* Task details
Look through the material below for "layer". Copy every line that contains it.

* Input

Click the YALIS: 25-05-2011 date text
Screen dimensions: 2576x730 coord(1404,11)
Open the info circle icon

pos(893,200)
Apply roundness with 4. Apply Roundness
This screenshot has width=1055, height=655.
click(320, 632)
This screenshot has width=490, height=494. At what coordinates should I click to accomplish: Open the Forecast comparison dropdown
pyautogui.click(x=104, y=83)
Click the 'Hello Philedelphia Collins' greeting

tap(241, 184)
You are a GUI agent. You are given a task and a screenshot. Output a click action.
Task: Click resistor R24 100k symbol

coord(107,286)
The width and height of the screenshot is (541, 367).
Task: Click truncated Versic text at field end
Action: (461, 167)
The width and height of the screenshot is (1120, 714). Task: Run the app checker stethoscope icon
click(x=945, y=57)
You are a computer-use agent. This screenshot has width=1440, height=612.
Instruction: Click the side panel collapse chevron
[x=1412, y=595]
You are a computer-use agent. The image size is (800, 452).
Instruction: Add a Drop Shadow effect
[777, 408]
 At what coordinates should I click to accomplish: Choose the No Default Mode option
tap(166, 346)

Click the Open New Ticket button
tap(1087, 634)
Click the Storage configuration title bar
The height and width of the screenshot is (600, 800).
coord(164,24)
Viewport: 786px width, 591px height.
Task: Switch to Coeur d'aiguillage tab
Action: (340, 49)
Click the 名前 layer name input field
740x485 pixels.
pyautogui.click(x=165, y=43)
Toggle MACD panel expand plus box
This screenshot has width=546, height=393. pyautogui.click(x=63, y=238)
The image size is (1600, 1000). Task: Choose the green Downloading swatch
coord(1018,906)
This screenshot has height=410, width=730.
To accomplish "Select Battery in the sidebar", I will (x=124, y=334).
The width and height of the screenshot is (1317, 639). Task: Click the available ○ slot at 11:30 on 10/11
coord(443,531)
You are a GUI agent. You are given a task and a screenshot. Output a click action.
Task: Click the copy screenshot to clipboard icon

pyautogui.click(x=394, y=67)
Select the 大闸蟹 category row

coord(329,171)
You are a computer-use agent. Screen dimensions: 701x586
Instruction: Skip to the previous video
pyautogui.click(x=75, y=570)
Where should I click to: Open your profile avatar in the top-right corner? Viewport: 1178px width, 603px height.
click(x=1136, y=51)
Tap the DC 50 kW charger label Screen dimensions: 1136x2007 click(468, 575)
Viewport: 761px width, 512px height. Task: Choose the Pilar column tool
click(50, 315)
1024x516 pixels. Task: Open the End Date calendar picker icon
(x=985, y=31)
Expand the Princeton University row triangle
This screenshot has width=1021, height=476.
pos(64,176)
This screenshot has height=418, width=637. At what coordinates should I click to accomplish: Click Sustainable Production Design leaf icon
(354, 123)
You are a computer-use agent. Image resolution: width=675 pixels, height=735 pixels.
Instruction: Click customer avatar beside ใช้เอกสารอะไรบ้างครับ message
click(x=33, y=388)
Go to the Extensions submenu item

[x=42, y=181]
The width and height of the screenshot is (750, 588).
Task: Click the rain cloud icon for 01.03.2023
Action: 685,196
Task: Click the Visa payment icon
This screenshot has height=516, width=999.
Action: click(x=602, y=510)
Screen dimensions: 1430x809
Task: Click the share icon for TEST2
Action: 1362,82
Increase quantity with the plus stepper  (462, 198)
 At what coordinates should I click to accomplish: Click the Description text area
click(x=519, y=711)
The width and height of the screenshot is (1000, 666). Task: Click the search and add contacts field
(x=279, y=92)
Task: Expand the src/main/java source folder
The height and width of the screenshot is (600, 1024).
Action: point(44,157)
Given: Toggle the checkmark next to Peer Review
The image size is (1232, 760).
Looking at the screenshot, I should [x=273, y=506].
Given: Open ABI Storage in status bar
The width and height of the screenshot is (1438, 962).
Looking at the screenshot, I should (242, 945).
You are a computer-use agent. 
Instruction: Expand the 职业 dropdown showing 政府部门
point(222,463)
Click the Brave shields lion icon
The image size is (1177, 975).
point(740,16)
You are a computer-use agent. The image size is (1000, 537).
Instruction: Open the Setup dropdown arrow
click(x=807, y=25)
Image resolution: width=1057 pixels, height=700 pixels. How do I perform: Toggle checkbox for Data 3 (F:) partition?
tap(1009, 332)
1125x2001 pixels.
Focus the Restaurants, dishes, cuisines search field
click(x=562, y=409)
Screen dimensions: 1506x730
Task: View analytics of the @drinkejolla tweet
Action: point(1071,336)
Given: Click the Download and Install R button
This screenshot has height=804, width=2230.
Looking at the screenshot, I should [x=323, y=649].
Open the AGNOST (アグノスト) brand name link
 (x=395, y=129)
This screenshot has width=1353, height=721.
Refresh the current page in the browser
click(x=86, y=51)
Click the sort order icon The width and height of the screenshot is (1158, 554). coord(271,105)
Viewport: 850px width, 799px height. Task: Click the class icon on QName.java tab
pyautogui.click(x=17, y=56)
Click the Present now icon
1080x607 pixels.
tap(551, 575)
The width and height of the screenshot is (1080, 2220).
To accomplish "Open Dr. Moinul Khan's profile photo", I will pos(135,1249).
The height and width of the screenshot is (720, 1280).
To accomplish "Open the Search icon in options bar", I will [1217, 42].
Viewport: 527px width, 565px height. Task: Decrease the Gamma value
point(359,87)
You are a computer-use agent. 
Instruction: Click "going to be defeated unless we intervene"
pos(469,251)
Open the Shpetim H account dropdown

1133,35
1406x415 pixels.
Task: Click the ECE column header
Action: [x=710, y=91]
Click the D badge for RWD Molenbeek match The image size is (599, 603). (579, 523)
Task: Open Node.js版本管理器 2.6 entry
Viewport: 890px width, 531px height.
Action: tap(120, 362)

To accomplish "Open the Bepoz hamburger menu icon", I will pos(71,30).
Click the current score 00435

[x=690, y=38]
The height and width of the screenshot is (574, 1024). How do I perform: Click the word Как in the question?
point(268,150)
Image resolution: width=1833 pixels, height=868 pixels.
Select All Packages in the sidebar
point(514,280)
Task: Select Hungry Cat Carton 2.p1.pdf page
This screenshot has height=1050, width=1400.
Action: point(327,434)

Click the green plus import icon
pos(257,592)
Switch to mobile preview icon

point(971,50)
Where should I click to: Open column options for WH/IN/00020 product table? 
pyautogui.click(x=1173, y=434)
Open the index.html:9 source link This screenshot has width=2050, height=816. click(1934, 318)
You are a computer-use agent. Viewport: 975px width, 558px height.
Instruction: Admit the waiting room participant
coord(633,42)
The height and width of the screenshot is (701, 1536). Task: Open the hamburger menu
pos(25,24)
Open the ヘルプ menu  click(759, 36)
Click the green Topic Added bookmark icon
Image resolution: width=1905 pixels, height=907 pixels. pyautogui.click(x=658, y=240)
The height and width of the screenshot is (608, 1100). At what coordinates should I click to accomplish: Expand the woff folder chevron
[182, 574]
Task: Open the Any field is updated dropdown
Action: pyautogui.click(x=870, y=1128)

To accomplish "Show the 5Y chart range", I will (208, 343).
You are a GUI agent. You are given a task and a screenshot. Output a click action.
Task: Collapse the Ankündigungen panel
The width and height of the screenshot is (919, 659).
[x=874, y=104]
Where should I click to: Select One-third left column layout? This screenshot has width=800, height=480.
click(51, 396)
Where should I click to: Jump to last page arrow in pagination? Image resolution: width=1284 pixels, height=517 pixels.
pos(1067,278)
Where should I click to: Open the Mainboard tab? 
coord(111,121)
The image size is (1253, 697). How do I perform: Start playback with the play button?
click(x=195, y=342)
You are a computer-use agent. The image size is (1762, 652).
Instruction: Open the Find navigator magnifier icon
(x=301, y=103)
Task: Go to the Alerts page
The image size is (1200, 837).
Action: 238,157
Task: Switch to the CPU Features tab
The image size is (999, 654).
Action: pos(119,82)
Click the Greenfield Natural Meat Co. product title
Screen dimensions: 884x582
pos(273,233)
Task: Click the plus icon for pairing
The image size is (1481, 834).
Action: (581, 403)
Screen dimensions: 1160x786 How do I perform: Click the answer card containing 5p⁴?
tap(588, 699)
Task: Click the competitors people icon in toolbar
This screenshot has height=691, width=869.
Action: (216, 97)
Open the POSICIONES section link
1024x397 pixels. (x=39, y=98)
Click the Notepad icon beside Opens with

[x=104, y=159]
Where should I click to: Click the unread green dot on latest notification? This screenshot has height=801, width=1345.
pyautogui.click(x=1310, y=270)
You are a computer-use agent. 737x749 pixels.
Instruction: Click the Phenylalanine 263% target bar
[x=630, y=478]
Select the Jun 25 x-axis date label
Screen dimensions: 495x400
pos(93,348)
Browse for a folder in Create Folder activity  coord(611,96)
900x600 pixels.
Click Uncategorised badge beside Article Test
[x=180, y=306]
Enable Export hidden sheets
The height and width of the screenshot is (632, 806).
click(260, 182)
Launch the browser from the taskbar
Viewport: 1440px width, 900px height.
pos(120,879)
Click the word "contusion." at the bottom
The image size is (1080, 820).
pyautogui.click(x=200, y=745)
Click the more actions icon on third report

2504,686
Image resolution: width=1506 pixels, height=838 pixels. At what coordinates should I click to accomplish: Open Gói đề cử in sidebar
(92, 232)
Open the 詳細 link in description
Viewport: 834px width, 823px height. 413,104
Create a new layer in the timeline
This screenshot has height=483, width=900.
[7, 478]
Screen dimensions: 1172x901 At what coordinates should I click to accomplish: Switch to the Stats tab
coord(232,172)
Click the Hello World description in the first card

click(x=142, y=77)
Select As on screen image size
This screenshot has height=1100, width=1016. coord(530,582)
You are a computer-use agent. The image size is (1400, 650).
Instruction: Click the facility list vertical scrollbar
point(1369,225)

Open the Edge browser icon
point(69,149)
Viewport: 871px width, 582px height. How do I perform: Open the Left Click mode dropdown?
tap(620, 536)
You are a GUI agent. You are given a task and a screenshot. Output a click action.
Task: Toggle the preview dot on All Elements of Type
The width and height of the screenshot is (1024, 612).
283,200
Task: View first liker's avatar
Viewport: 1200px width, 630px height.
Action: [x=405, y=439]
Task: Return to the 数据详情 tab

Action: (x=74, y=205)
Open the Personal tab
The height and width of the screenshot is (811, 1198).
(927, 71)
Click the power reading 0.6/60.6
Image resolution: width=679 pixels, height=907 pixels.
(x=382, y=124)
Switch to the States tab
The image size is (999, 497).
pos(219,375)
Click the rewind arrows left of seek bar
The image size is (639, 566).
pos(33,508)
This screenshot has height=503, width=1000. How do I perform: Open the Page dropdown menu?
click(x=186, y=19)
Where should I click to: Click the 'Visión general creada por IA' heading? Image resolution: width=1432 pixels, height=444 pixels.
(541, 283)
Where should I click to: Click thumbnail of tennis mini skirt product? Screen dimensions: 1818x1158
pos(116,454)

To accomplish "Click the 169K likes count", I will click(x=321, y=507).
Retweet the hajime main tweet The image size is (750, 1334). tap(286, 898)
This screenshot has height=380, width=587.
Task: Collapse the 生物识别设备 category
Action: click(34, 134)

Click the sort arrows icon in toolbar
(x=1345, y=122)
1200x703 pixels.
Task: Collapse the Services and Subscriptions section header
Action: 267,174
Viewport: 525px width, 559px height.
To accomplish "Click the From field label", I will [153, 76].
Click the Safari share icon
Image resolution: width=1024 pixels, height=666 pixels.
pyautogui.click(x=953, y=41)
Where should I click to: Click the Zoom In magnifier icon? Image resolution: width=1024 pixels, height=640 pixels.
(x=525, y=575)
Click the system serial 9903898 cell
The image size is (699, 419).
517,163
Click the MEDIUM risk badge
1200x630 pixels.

* Exercise result
Click the 名前 layer name input field
Create a new layer in the timeline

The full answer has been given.